# What the task asks:
All lines below are to be output exactly as they stand.

# Records to use:

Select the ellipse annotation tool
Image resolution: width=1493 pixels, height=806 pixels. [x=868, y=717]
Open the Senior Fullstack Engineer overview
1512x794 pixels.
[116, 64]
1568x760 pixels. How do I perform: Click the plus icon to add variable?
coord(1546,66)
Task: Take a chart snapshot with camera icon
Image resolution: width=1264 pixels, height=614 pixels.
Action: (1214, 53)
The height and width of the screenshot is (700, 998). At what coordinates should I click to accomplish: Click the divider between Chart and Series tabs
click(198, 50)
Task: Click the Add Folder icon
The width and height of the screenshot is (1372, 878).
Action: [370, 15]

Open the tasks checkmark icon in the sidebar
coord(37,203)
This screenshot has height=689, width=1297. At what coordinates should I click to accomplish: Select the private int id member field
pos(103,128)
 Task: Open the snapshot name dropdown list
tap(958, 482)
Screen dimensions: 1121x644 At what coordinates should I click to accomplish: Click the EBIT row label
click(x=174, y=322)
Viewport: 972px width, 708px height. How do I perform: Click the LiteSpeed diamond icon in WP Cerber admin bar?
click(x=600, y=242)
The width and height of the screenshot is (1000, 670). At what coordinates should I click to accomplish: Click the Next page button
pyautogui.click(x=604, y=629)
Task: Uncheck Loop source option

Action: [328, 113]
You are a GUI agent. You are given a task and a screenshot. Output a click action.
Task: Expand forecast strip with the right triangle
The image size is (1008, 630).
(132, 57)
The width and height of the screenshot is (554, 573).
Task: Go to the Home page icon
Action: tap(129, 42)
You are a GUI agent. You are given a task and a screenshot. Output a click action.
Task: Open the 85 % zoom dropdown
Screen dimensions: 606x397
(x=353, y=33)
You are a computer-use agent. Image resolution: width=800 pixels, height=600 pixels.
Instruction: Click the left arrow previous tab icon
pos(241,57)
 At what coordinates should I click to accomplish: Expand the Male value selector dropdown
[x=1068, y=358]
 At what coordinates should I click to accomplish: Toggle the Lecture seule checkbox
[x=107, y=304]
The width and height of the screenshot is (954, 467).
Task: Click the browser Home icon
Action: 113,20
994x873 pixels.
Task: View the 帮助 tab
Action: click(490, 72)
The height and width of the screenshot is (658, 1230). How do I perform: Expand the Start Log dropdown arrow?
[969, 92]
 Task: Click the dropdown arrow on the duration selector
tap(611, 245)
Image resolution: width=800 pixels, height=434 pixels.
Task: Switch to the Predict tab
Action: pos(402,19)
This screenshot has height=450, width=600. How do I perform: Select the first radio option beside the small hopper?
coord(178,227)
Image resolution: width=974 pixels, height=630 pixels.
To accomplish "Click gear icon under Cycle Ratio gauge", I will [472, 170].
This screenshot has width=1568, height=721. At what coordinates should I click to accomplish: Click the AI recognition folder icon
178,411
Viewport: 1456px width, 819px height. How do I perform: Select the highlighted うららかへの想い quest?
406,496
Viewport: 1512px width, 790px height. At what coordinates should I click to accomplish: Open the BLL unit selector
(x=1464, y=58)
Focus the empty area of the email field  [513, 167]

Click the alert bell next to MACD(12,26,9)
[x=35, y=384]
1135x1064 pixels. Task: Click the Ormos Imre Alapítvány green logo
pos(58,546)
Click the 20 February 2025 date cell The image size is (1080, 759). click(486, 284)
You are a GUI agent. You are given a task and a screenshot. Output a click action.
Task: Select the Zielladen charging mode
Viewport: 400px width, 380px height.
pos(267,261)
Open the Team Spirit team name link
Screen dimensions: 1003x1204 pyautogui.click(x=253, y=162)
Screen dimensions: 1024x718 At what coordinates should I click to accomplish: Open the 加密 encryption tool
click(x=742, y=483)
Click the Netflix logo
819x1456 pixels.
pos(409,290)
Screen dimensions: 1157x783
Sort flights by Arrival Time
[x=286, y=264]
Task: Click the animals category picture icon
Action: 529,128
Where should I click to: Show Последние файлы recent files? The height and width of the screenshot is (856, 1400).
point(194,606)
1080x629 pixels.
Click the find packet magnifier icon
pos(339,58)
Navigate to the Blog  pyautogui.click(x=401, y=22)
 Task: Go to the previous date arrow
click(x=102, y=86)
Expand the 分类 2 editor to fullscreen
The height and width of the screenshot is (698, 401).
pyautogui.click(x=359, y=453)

# Answer section:
Select the ellipse annotation tool
Image resolution: width=1493 pixels, height=806 pixels. [x=868, y=717]
Open the Senior Fullstack Engineer overview
1512x794 pixels.
[116, 64]
1568x760 pixels. How do I perform: Click the plus icon to add variable?
coord(1546,66)
Task: Take a chart snapshot with camera icon
Image resolution: width=1264 pixels, height=614 pixels.
Action: (1214, 53)
The height and width of the screenshot is (700, 998). At what coordinates should I click to accomplish: Click the divider between Chart and Series tabs
click(198, 50)
Task: Click the Add Folder icon
The width and height of the screenshot is (1372, 878).
Action: [370, 15]

Open the tasks checkmark icon in the sidebar
coord(37,203)
This screenshot has height=689, width=1297. At what coordinates should I click to accomplish: Select the private int id member field
pos(103,128)
 Task: Open the snapshot name dropdown list
tap(958, 482)
Screen dimensions: 1121x644 At what coordinates should I click to accomplish: Click the EBIT row label
click(x=174, y=322)
Viewport: 972px width, 708px height. How do I perform: Click the LiteSpeed diamond icon in WP Cerber admin bar?
click(x=600, y=242)
The width and height of the screenshot is (1000, 670). At what coordinates should I click to accomplish: Click the Next page button
pyautogui.click(x=604, y=629)
Task: Uncheck Loop source option

Action: [328, 113]
You are a GUI agent. You are given a task and a screenshot. Output a click action.
Task: Expand forecast strip with the right triangle
The image size is (1008, 630).
(132, 57)
The width and height of the screenshot is (554, 573).
Task: Go to the Home page icon
Action: tap(129, 42)
You are a GUI agent. You are given a task and a screenshot. Output a click action.
Task: Open the 85 % zoom dropdown
Screen dimensions: 606x397
(x=353, y=33)
You are a computer-use agent. Image resolution: width=800 pixels, height=600 pixels.
Instruction: Click the left arrow previous tab icon
pos(241,57)
 At what coordinates should I click to accomplish: Expand the Male value selector dropdown
[x=1068, y=358]
 At what coordinates should I click to accomplish: Toggle the Lecture seule checkbox
[x=107, y=304]
The width and height of the screenshot is (954, 467).
Task: Click the browser Home icon
Action: 113,20
994x873 pixels.
Task: View the 帮助 tab
Action: click(490, 72)
The height and width of the screenshot is (658, 1230). How do I perform: Expand the Start Log dropdown arrow?
[969, 92]
 Task: Click the dropdown arrow on the duration selector
tap(611, 245)
Image resolution: width=800 pixels, height=434 pixels.
Task: Switch to the Predict tab
Action: pos(402,19)
This screenshot has height=450, width=600. How do I perform: Select the first radio option beside the small hopper?
coord(178,227)
Image resolution: width=974 pixels, height=630 pixels.
To accomplish "Click gear icon under Cycle Ratio gauge", I will [472, 170].
This screenshot has width=1568, height=721. At what coordinates should I click to accomplish: Click the AI recognition folder icon
178,411
Viewport: 1456px width, 819px height. How do I perform: Select the highlighted うららかへの想い quest?
406,496
Viewport: 1512px width, 790px height. At what coordinates should I click to accomplish: Open the BLL unit selector
(x=1464, y=58)
Focus the empty area of the email field  [513, 167]

Click the alert bell next to MACD(12,26,9)
[x=35, y=384]
1135x1064 pixels. Task: Click the Ormos Imre Alapítvány green logo
pos(58,546)
Click the 20 February 2025 date cell The image size is (1080, 759). click(486, 284)
You are a GUI agent. You are given a task and a screenshot. Output a click action.
Task: Select the Zielladen charging mode
Viewport: 400px width, 380px height.
pos(267,261)
Open the Team Spirit team name link
Screen dimensions: 1003x1204 pyautogui.click(x=253, y=162)
Screen dimensions: 1024x718 At what coordinates should I click to accomplish: Open the 加密 encryption tool
click(x=742, y=483)
Click the Netflix logo
819x1456 pixels.
pos(409,290)
Screen dimensions: 1157x783
Sort flights by Arrival Time
[x=286, y=264]
Task: Click the animals category picture icon
Action: 529,128
Where should I click to: Show Последние файлы recent files? The height and width of the screenshot is (856, 1400).
point(194,606)
1080x629 pixels.
Click the find packet magnifier icon
pos(339,58)
Navigate to the Blog  pyautogui.click(x=401, y=22)
 Task: Go to the previous date arrow
click(x=102, y=86)
Expand the 分类 2 editor to fullscreen
The height and width of the screenshot is (698, 401).
pyautogui.click(x=359, y=453)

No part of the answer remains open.